Kamala Harris comes out swinging against Trump’s attacks on ‘freedom’ in speech to teacher’s union
Warning that America is in the midst of a “fight for our most fundamental freedoms,” Vice President Kamala Harris on Thursday challenged a group of education and labor activists to join her against Republican “extremists” as she campaigns to deny Donald Trump a second term in the White House.
Harris, who was addressing a gathering of the powerful American Federation of Teachers union, opened her remarks with words of praise for President Joe Biden and the Oval Office address he delivered late Wednesday to explain his decision not to seek a second term and endorse the vice president to run in his stead.
She said Biden “showed once again what true leadership looks like” with his “poignant” remarks, and praised the 46th president for leading “with grace and strength and bold vision and deep compassion.”
But Harris quickly turned to the issue at hand, the fight against Trump and his Make America Great Again movement, describing it as a union-busting force that is looking to “return America to a dark past” by implementing the plans outlined in the Heritage Foundation’s “Project 2025” blueprint for a second Trump administration.
She said Trump “and his extreme allies “are trying to take our nation back to failed trickle down economic policies, back to union busting, back to tax breaks for billionaires.”
“Donald Trump and his allies want to cut Medicare and Social Security, to stop student loan forgiveness for teachers and other public servants ... He intends to give tax breaks to billionaires and big corporations and make working families foot the bill, and he intends to end the Affordable Care Act,” she said.
“You know, America, has tried these failed economic policies before, but we are not going back. We are not going back.”
Harris told the audience of unionized teachers that the country would instead “move forward” by giving workers more tools to organize and protecting collective bargaining while ending “union busting” policies favored by Republicans.

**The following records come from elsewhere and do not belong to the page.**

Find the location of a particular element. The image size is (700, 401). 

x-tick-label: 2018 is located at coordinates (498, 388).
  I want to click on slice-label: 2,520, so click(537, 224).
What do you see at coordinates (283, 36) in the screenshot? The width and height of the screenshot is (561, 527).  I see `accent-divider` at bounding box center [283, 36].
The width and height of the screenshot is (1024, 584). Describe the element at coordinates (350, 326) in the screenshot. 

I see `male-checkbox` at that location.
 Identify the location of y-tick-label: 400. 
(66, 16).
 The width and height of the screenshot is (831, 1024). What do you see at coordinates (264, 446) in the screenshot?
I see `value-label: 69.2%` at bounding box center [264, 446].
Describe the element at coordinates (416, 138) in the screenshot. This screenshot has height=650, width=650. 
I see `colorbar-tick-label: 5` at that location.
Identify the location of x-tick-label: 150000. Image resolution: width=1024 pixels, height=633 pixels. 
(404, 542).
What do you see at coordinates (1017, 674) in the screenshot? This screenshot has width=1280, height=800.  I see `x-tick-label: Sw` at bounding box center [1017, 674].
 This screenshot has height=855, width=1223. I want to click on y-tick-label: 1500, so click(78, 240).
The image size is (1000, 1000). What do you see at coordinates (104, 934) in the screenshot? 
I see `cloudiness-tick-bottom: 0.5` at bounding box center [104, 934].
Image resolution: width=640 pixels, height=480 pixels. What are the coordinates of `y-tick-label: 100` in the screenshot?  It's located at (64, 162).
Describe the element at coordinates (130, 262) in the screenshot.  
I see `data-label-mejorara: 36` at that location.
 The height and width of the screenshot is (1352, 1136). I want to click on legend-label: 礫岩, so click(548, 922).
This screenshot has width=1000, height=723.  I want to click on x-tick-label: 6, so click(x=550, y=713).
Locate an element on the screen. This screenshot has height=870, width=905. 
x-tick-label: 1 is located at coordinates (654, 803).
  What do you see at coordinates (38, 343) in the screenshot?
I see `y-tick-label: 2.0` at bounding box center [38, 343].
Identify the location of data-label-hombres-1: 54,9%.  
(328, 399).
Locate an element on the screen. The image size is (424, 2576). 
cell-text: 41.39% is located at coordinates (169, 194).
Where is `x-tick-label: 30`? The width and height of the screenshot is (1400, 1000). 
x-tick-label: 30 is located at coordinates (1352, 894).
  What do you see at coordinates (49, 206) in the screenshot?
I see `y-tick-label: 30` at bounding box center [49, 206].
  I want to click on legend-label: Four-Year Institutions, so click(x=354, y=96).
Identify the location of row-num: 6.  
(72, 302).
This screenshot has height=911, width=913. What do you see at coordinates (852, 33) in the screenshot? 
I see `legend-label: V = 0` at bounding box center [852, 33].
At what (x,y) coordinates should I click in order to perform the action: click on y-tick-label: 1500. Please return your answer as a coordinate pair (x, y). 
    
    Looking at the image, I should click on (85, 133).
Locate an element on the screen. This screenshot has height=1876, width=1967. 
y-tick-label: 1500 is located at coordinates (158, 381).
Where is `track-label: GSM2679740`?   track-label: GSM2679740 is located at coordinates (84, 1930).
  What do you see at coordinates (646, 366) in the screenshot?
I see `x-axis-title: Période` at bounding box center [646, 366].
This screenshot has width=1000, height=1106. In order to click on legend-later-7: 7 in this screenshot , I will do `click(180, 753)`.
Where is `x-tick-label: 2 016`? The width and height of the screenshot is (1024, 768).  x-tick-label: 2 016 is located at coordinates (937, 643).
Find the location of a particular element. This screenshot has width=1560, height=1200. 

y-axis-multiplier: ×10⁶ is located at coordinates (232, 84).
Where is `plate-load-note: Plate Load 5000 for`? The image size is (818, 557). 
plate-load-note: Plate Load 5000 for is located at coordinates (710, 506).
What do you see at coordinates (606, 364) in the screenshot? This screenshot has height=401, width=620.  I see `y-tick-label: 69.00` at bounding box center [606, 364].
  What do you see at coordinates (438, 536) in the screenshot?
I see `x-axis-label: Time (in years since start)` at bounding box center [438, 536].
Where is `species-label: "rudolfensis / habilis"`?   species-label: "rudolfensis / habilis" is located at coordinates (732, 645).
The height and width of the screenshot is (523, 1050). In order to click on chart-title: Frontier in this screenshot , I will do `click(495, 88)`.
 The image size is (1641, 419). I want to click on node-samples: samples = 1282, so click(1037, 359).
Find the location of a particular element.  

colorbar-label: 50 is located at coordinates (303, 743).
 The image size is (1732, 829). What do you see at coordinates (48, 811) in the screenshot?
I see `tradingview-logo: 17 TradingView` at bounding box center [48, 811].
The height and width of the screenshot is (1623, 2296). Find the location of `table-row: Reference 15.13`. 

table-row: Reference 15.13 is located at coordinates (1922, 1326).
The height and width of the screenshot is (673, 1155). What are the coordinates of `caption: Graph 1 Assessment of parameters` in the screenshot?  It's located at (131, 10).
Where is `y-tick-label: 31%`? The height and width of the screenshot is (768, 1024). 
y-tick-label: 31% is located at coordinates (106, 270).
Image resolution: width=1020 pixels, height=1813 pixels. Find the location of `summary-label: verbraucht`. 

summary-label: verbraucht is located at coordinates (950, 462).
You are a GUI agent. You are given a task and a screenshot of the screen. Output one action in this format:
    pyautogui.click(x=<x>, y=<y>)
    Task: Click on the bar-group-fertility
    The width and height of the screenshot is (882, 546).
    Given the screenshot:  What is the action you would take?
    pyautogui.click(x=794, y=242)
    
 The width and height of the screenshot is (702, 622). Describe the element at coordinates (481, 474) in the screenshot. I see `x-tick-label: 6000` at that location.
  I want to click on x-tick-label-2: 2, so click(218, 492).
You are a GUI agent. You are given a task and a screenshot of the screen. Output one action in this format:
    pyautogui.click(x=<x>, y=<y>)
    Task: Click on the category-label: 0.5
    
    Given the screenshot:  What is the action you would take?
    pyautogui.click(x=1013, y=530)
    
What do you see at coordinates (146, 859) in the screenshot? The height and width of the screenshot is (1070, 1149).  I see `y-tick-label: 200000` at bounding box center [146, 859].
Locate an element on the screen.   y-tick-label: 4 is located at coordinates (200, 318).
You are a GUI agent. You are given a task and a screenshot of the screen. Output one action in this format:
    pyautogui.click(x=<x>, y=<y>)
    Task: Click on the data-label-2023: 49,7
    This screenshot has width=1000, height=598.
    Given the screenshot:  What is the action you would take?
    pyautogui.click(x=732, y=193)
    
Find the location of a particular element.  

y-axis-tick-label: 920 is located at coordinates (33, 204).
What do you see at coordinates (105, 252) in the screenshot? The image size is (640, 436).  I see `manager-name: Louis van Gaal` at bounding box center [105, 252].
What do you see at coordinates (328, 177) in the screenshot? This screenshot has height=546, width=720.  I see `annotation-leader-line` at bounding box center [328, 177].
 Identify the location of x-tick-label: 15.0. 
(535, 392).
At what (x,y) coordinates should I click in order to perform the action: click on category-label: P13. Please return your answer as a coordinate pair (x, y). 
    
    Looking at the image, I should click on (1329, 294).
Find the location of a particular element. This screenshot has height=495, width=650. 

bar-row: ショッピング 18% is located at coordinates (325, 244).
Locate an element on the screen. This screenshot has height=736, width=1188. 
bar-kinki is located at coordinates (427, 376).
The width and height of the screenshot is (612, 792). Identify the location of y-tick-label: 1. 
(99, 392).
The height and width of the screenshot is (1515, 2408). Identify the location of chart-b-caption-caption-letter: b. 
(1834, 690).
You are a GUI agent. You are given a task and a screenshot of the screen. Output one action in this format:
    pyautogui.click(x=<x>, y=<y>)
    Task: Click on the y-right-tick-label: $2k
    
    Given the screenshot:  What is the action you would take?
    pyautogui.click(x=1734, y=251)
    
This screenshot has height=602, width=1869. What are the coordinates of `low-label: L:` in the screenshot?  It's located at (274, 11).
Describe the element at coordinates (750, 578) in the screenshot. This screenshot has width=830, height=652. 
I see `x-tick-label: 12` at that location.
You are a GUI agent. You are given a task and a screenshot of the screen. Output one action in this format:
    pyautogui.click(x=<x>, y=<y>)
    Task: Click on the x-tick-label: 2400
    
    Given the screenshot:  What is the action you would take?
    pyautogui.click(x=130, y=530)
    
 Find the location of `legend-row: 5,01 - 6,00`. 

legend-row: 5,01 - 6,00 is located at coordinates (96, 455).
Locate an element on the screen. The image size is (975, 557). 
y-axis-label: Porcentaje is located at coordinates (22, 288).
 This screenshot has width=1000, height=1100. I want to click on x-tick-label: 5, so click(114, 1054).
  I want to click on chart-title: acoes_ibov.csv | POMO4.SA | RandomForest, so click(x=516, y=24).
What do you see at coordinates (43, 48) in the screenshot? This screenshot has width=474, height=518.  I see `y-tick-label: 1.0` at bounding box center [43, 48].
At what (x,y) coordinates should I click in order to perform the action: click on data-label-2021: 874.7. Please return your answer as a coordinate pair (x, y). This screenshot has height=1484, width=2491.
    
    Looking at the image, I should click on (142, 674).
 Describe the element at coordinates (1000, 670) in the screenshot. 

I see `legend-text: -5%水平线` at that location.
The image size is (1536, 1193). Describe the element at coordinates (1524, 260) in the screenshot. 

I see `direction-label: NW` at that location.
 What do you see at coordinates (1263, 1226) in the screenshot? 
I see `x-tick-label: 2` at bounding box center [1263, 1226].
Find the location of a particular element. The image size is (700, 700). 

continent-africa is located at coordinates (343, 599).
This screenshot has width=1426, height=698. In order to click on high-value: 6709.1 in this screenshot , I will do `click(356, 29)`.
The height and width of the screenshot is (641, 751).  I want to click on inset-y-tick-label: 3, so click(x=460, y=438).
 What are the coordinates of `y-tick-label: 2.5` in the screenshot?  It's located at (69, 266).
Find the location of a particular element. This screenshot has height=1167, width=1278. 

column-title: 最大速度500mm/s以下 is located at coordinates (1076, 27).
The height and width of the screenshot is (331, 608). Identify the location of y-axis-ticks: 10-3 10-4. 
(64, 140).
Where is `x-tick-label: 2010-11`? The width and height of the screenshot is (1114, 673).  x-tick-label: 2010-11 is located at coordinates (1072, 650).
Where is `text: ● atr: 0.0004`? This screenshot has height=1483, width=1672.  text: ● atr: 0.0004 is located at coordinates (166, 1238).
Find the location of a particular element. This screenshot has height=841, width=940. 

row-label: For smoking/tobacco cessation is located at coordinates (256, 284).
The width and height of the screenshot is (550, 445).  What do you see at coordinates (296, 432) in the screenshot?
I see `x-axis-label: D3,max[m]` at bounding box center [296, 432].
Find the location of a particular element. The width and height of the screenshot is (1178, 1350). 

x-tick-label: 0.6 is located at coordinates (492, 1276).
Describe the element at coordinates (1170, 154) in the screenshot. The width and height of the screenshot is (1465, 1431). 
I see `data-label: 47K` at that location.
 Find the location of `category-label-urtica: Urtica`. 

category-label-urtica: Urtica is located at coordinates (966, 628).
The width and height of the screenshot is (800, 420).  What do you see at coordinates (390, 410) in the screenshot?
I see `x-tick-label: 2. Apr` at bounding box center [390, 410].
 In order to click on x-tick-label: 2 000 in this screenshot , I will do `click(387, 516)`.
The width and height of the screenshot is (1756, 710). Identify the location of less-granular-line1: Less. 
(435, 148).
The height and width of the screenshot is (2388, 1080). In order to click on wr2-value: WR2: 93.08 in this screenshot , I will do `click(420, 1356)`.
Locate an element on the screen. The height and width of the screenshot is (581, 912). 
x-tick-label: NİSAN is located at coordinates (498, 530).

“The fact is, unions helped build America's middle class. And when unions are strong, America is strong,” she said, cribbing an oft-repeated line from Biden.
But the vice president also warned that Trump and his allies are looking to do more than institute regressive economic plans.
She said Democrats are engaged in “a fight for the future” against a GOP-led “full-on attack on hard-won, hard-fought freedoms” such as the right to vote and reproductive rights for women.
“While you teach students about democracy and representative government, extremists attack the sacred freedom to vote; While you try to create safe and welcoming places where our children can learn, extremists attack our freedom to live safe from gun violence,” she said.
“And while you teach students about our nation's past, these extremists attack the freedom to learn and acknowledge our nation's true and full history, including book bans,” she added.
“In this moment, we are in a fight for our most fundamental freedoms, and to this room of leaders, I say: Bring it on!”
The vice president’s remarks come just hours after her newly-rebranded campaign rolled out its first video in which the cause of “freedom” is positioned as a centerpiece of her run for the presidency.
The advertisement touched on key messages of abortion rights, tackling gun violence and LGBTQ+ rights — as well as preventing the “chaos” of a second Trump term.
“In this election, we each face a question,” she says while Beyoncé’s 2016 hit Freedom — which the singer gave her blessing to be used as Harris’ official campaign anthem — plays in the background.
The new campaign spot caps a frenetic five-day period which saw Harris emerge as the party’s presumptive nominee on the heels of Biden’s withdrawal and endorsement, then secure a record-breaking $81 million fundraising haul in the first 24 hours of her run while she garnered enough delegates to clinch the party’s nomination when delegates hold a virtual roll call early next month.